Dame Deborah James, the ‘Bowelbabe’ and host of the You, Me and the Big C BBC podcast has had a huge impact in breaking down stigma and raising awareness as well as millions of pounds for bowel cancer. A blog that she wrote about her diagnosis is very moving, but makes uncomfortable reading for us in primary care. She tells a GP three times over a period of six months of her concern that she has bowel cancer, but is reassured each time that must have IBS, haemorrhoids or at worst inflammatory bowel disease since her bloods and stool test have come back as normal. She admits to having health anxiety, and it is possible that this contributed to a cognitive bias in the clinician’s mind that she was a ‘worrier’. Eventually she was diagnosed with Stage 4 cancer. We will all have had similar tragic cases in our practices. In my practice, we have had a recent case of a younger patient who had normal blood and FIT test 18 months ago, was reassured but then a year later had an emergency presentation with advanced Stage 4 colorectal cancer. How can we stop this happening?
recent editorial in the Lancet March 2022 discusses early onset colorectal cancer. The epidemiology of the disease has changed in recent decades. Previously thought of as a disease of older people, the incidence in older adults has shown signs of stabilisation or decline but new cases in adults under 50 have been rising worldwide.
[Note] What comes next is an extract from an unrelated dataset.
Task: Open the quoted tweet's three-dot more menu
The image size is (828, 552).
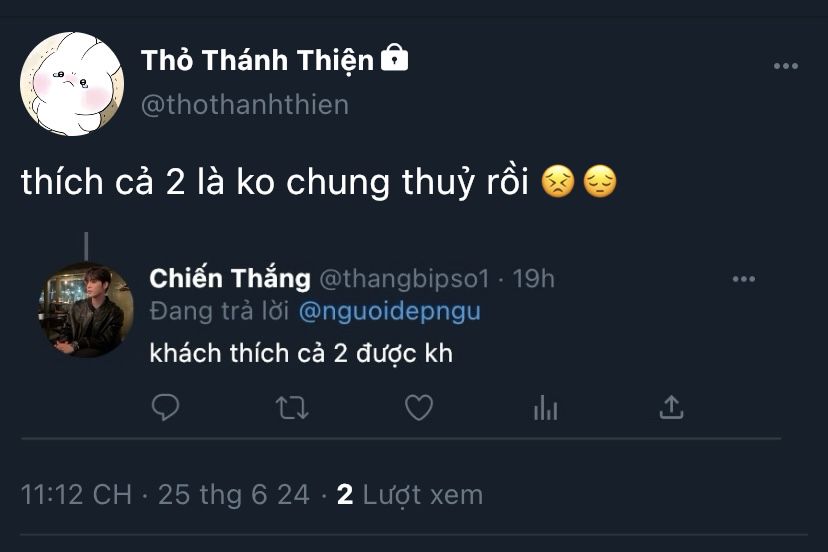Action: (744, 279)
The reasons for this are not clear. Changing trends in diet and lifestyle are likely to play a part, but it has also been suggested that the greater use of antibiotics in early life and in the food chain may play a role. Colorectal cancers in younger people are diagnosed at a later stage and have a worse prognosis. The reasons for this are easier to understand. Both patients and clinicians are more likely to dismiss gastrointestinal symptoms leading to a longer lag time between onset of symptoms and diagnosis. Had Deborah James been aged over 55, it is very likely that she would have had an urgent referral at first presentation. The Lancet paper cites lack of awareness of hereditary cancer syndromes, such as Lynch syndrome, as another contributing factor. Perhaps now we should also factor in the potential impact of remote consulting.
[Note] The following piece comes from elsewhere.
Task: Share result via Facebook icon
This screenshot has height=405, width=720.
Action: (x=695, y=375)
The incidence of bowel cancer in young adults is rising, but of course it is still rare given how incredibly common gastrointestinal symptoms are. So, how do we balance not missing bowel cancer in younger adults with avoiding over investigation and referral? We should do more than just ticking red flag boxes. We need to: listen carefully to explore concerns, to check family history not just of bowel cancer but of cancer generally in the family (Lynch again), be aware of the ‘amber flag’ of symptom change and to lower threshold for face-to-face examination (including rectal exam), simple bloods and FIT testing in symptomatic patients. This includes people with IBS and anxiety, who after all are just as likely to get bowel cancer as anyone else so if their symptoms have changed they warrant re-investigation. If these tests are negative, we can reassure but we need to make sure that the safety netting is robust so that the patient has a clear time frame in which they should re-present if symptoms persist.
The problem of course is that to do all of this effectively what we really need is urgent primary care investment to provide more time, space and capacity, all of which are in short supply at present. In the meantime, we should be aware of this line from the Lancet editorial: ‘Existing assumptions that colorectal cancer is a disease that only affects older individuals must be dispelled’.